Culling for Extreme-Scale Segmentation Volumes: A Hybrid Deterministic and Probabilistic Approach

Johanna Beyer; Haneen Mohammed; Marco Agus; Ali K Al-Awami; Hanspeter Pfister; Markus Hadwiger

doi:10.1109/TVCG.2018.2864847

Culling for Extreme-Scale Segmentation Volumes: A Hybrid Deterministic and Probabilistic Approach

IEEE Trans Vis Comput Graph. 2018 Aug 22. doi: 10.1109/TVCG.2018.2864847. Online ahead of print.

Authors

Johanna Beyer, Haneen Mohammed, Marco Agus, Ali K Al-Awami, Hanspeter Pfister, Markus Hadwiger

PMID: 30136947
DOI: 10.1109/TVCG.2018.2864847

Abstract

With the rapid increase in raw volume data sizes, such as terabyte-sized microscopy volumes, the corresponding segmentation label volumes have become extremely large as well. We focus on integer label data, whose efficient representation in memory, as well as fast random data access, pose an even greater challenge than the raw image data. Often, it is crucial to be able to rapidly identify which segments are located where, whether for empty space skipping for fast rendering, or for spatial proximity queries. We refer to this process as culling. In order to enable efficient culling of millions of labeled segments, we present a novel hybrid approach that combines deterministic and probabilistic representations of label data in a data-adaptive hierarchical data structure that we call the label list tree. In each node, we adaptively encode label data using either a probabilistic constant-time access representation for fast conservative culling, or a deterministic logarithmic-time access representation for exact queries.
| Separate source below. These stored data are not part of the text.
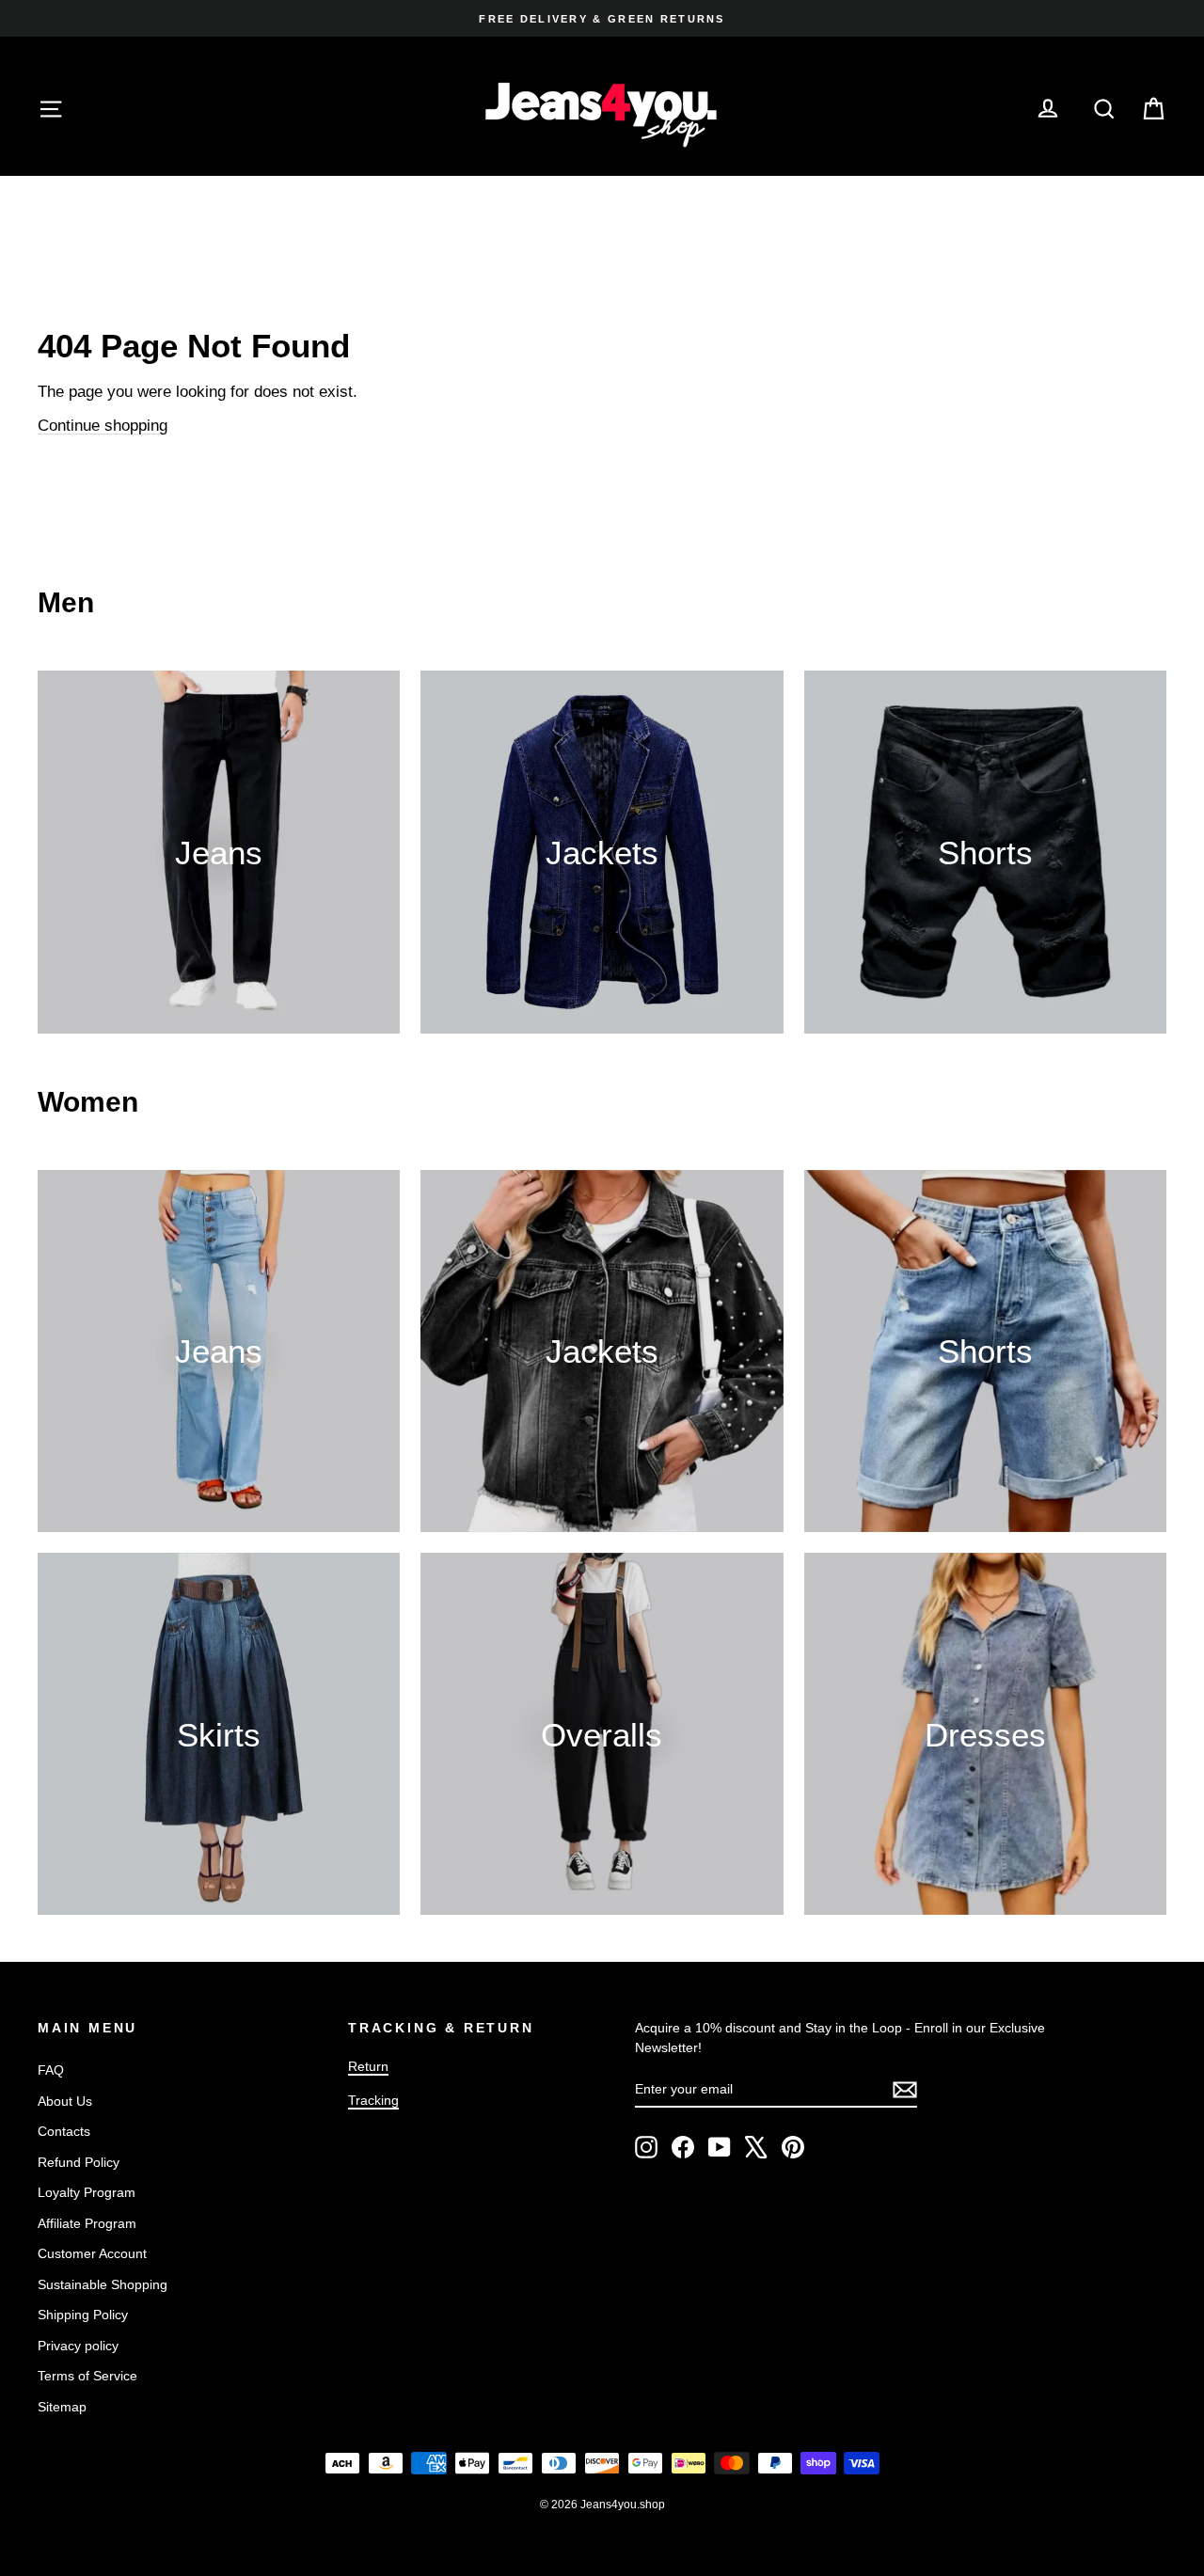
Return (368, 2066)
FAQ (51, 2070)
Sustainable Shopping (102, 2284)
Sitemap (62, 2406)
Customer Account (92, 2253)
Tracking (373, 2100)
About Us (65, 2101)
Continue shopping (102, 426)
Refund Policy (78, 2162)
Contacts (64, 2131)
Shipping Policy (83, 2314)
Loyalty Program (86, 2192)
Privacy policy (78, 2345)
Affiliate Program (87, 2223)
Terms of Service (87, 2375)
We choose the best data structures for representing the labels of each spatial region while building the label list tree. At run time, we further employ a novel query-adaptive culling strategy. While filtering a query down the tree, we prune it successively, and in each node adaptively select the representation that is best suited for evaluating the pruned query, depending on its size. We show an analysis of the efficiency of our approach with several large data sets from connectomics, including a brain scan with more than 13 million labeled segments, and compare our method to conventional culling approaches. Our approach achieves significant reductions in storage size as well as faster query times.